Hearing her say that blew me away. It had been six or seven years since I’d been involved in the small group at Harvest USA, and I was just then starting to experience changes in my attractions. I wasn’t dating anyone at the time, or making a big deal about the newness of it all. (Actually, I was being cautious – I remember how those experiences felt fragile, easily breakable…as if it could or would all blow away.) Yet she not only noticed, she had the guts to say something about it to me.
There are many men and women who have simply accepted me at face value, that I am who I am and they have never questioned me about my sexuality. (At least to my face…) There are people whom I know disagree that seeking change was something that was needed in my life, and who would have been just as happy for me to be standing at the altar with a woman, but they came to my wedding and wished me and my husband well anyway. And that means a great deal tome.

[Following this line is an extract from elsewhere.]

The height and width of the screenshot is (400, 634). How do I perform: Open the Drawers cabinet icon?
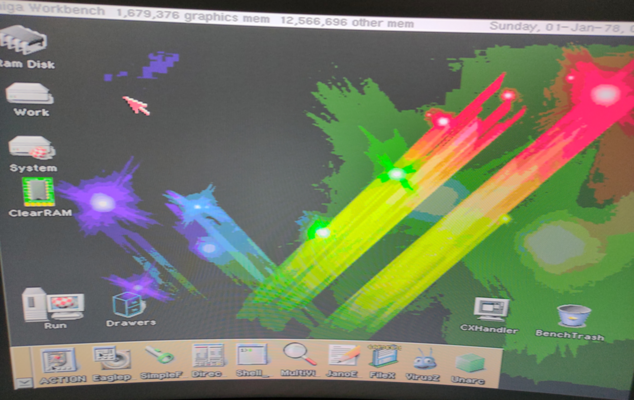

I know through these friendships that it is possible to be supportive (or at least not oppressive) of someone who seeks change in their orientation, and still be “pro-gay” in one’s own political beliefs. You don’t have to pick one side or the other, choosing to only associate with that particular set of individuals. It’s possible to not just be tolerant, but to be engaging – to become involved in another person’s life, and actually care about them. There is an art to living outside of ideological boxes, even in a politically polarized atmosphere. I’m thankful to be surrounded by many of these artistic people. These relationships are of great value to me – I appreciate that at times it has taken extra effort, or caused some to have to re-think their stereotypes or prejudices. (And I pray that I’ve not stumbled into actualizing any of the more negative ones too often.) It would be wonderful to see a world in which this art of living was more widely put into practice.